New Study Identifies Dynamics of “Stop the Steal” Images on TwitterJustin Hendrix / Sep 29, 2022
In a new study based on a dataset drawn from Twitter, researchers at Cornell Tech in New York and the Technion in Israel explored how images associated with the Stop the Steal campaign– which sought to sow doubt about the outcome of the 2020 election and helped motivate a violent insurrection at the U.S. Capitol on January 6, 2021– spread on the platform.
The persuasive power of images and memes is a relatively well studied phenomenon; but the ways in which such artifacts propagate on social media in the context of mis- and disinformation campaigns is less well understood. The researchers set out to address “a gap in understanding the type of images used, their characteristics, the role they played in the campaign, and the overall dynamics of their spread” on Twitter.
The VoterFraud2020 dataset that underlies the study gathered 167,696 media artifacts, including images and video. The researchers were able to extract the most popular images shared by accounts advancing mostly false voter fraud claims, focusing on those “that were shared at least 1,000 times each within the dataset, resulting in a set of 40 images.” (5 of the 40, for instance, were retweets shared by Ali Alexander, the far right activist credited with leading the Stop the Steal campaign.)

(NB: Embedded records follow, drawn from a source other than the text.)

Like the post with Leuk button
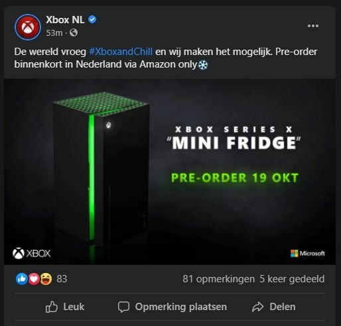The width and height of the screenshot is (341, 326). coord(65,307)
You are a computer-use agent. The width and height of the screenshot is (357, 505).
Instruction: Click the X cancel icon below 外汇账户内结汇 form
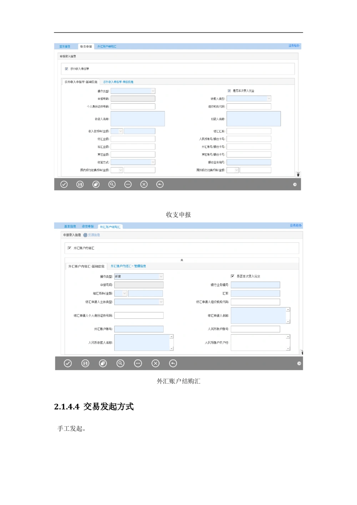pyautogui.click(x=155, y=363)
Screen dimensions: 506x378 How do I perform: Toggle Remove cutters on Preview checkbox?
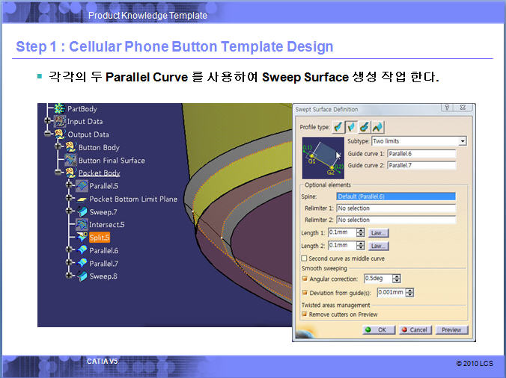(305, 315)
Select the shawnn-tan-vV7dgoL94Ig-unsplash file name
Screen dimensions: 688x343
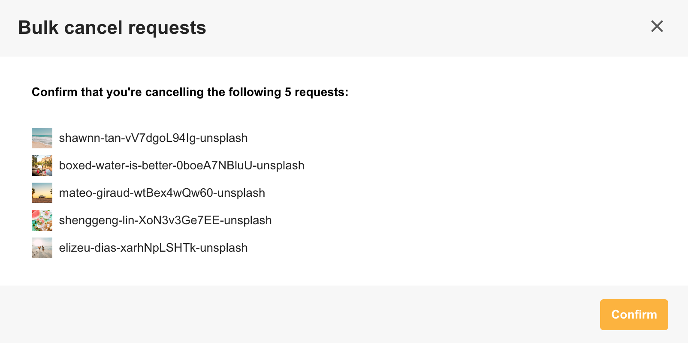coord(154,138)
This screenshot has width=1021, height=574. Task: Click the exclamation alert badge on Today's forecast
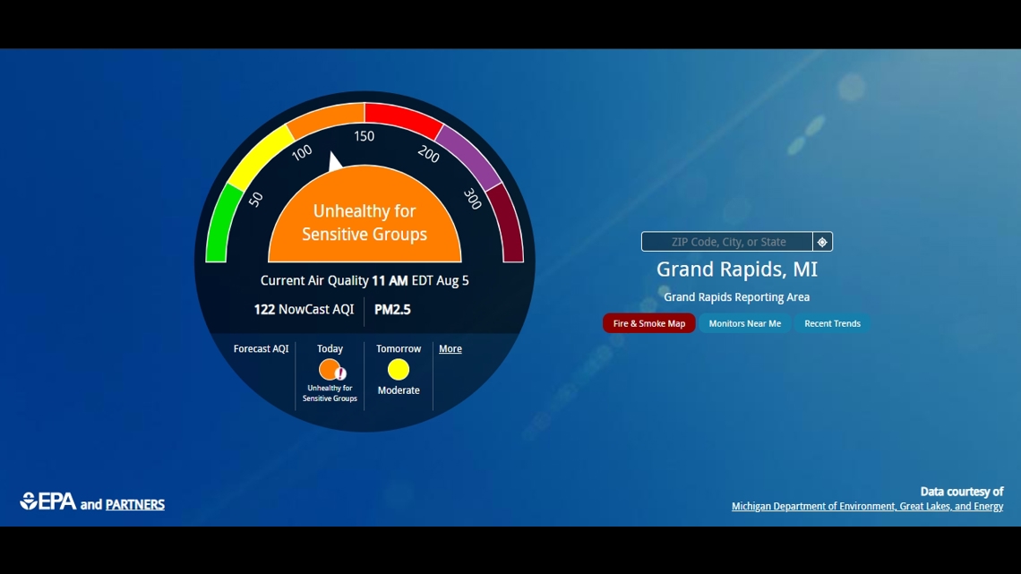tap(339, 374)
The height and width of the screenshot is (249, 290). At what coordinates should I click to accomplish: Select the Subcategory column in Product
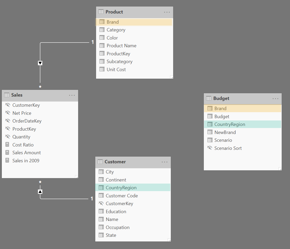click(x=119, y=62)
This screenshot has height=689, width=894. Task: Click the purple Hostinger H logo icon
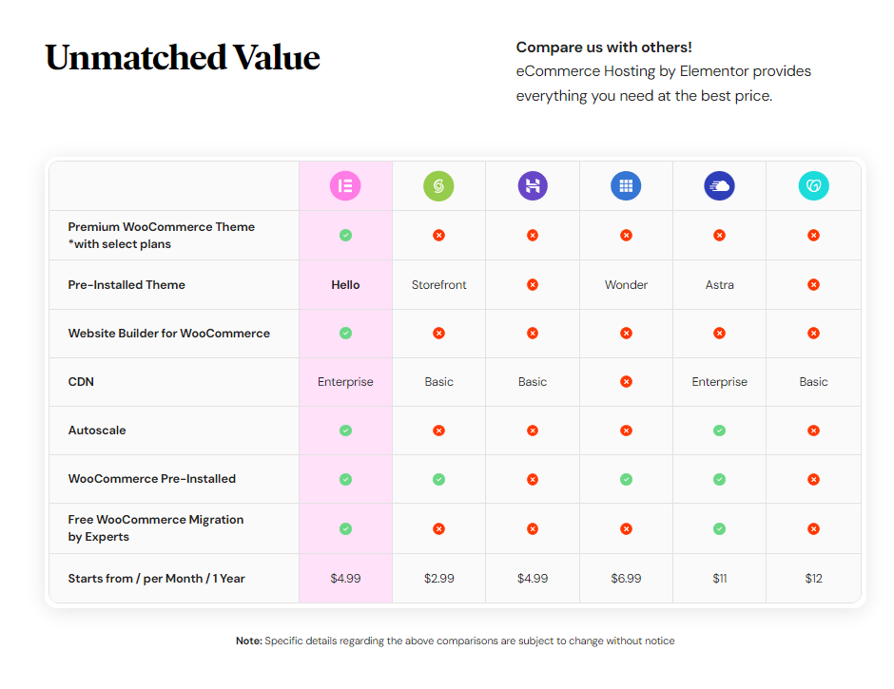click(533, 185)
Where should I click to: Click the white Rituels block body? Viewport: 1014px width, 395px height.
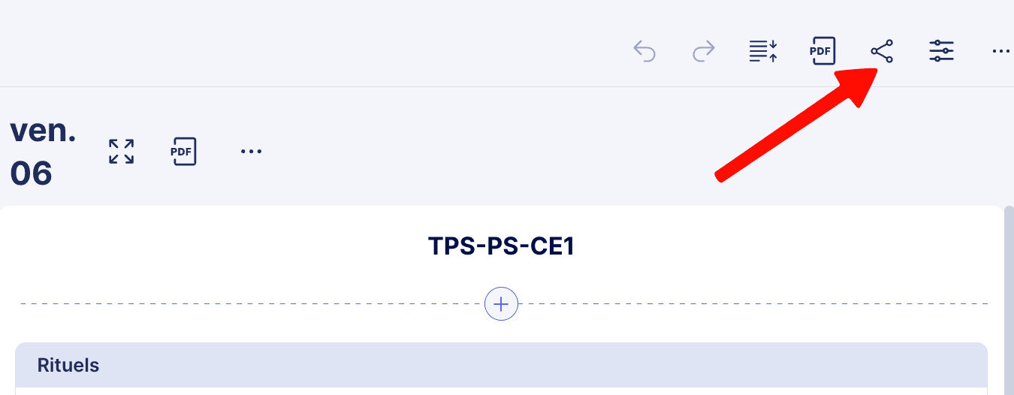pyautogui.click(x=501, y=391)
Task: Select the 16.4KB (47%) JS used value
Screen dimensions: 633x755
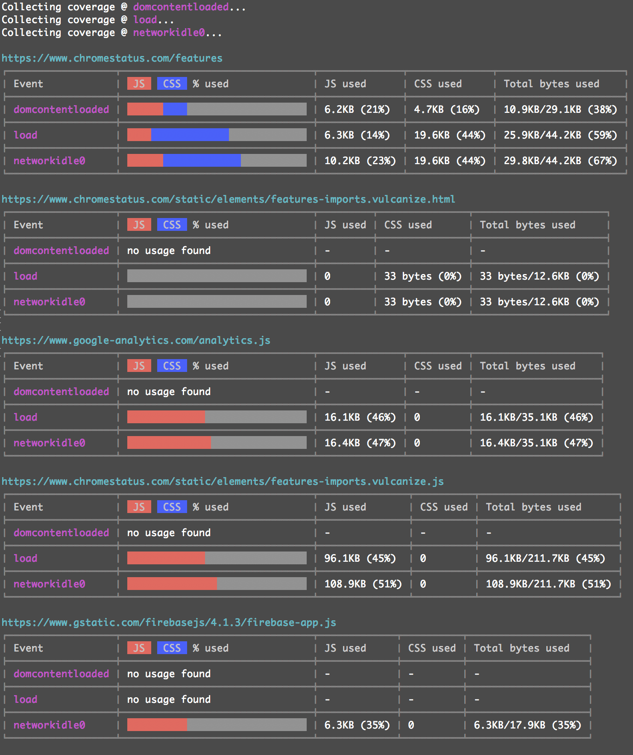Action: coord(360,443)
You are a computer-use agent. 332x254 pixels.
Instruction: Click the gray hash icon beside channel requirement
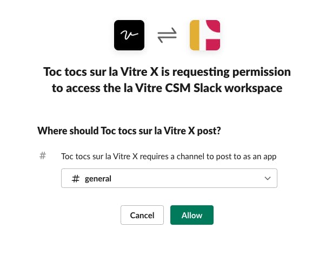point(43,155)
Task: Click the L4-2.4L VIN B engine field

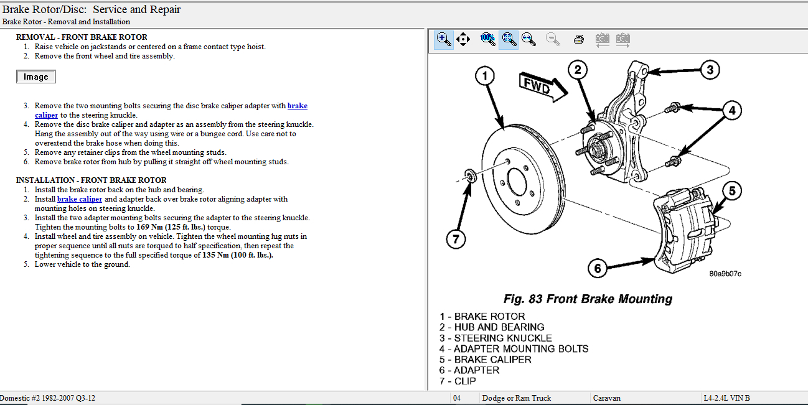Action: click(726, 398)
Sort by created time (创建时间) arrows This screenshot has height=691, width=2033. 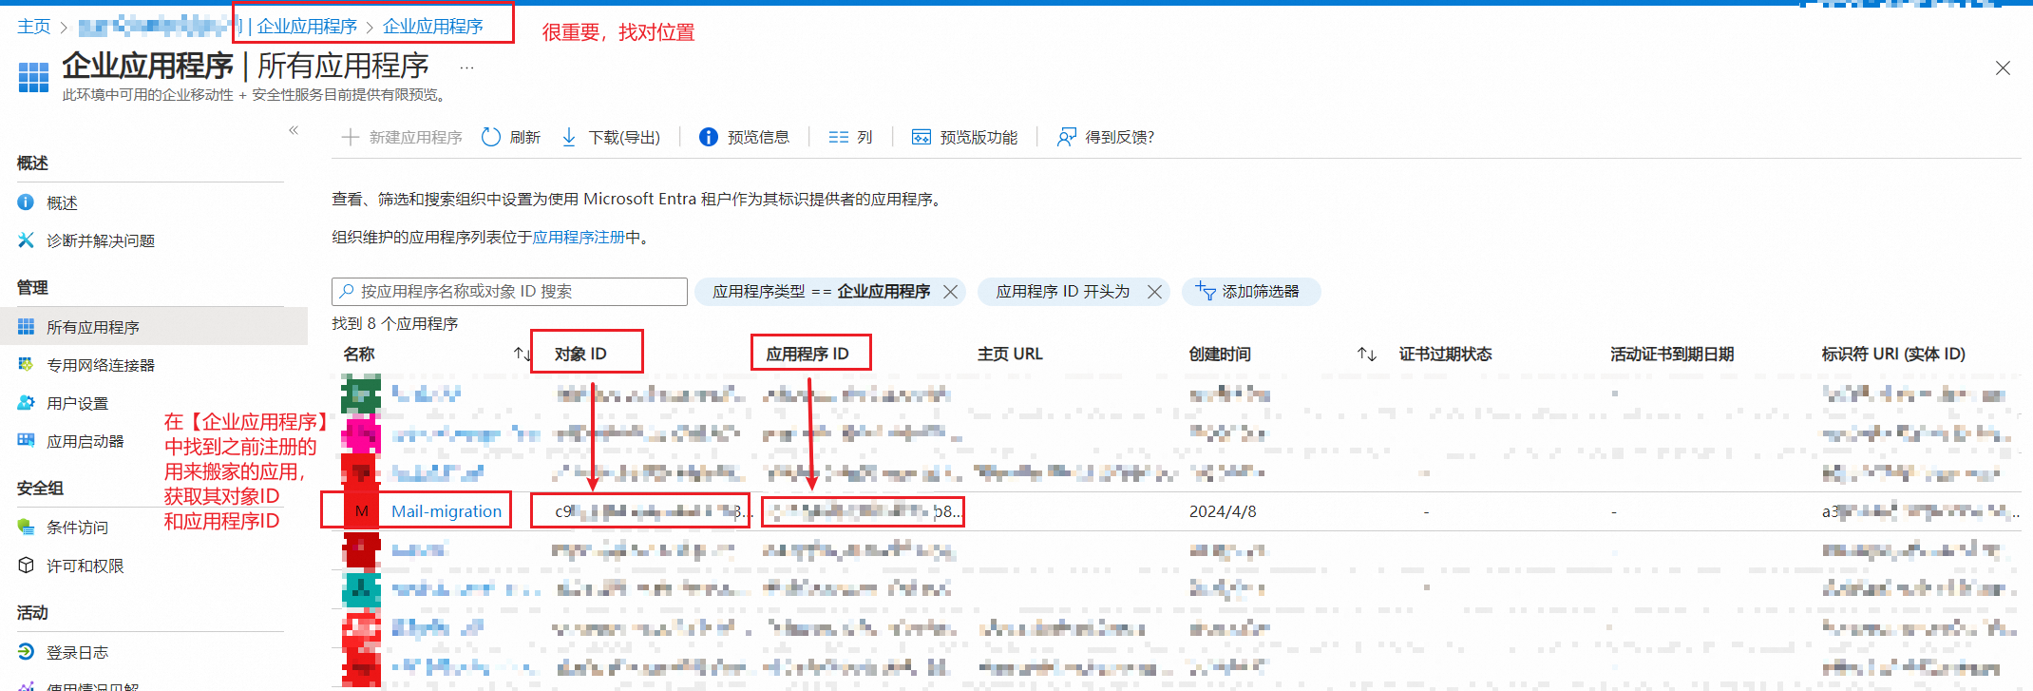coord(1366,355)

Some of these images were retweeted thousands of times, per the available data in the set, which was time bound and did not represent a full measure of activity across the entire platform. Half of the top images were photographic images; 40% were of text rendered as images, and the remainder included graphics and memes. Of the photographs, almost half depicted images of voting mechanics, such as ballots, ballot envelopes, or the transport of ballots. Per a qualitative review of their content, the researchers find that the top images served a variety of roles in advancing the Stop the Steal campaign:
Perhaps the most compelling part of the analysis focuses on the temporal dimensions of the spread of Stop the Steal images. While the top three images enjoyed more than one period of spread, most were propagated in a single episode. The study considered the “half-life of the spread for each image, i.e., the time until each image reached half of its total shares in the dataset.” Almost half of the images reached their half-life within three hours; after seven hours, 75% had reached that threshold. This type of speed presents a challenge to content moderators and fact checkers; most response times are much longer.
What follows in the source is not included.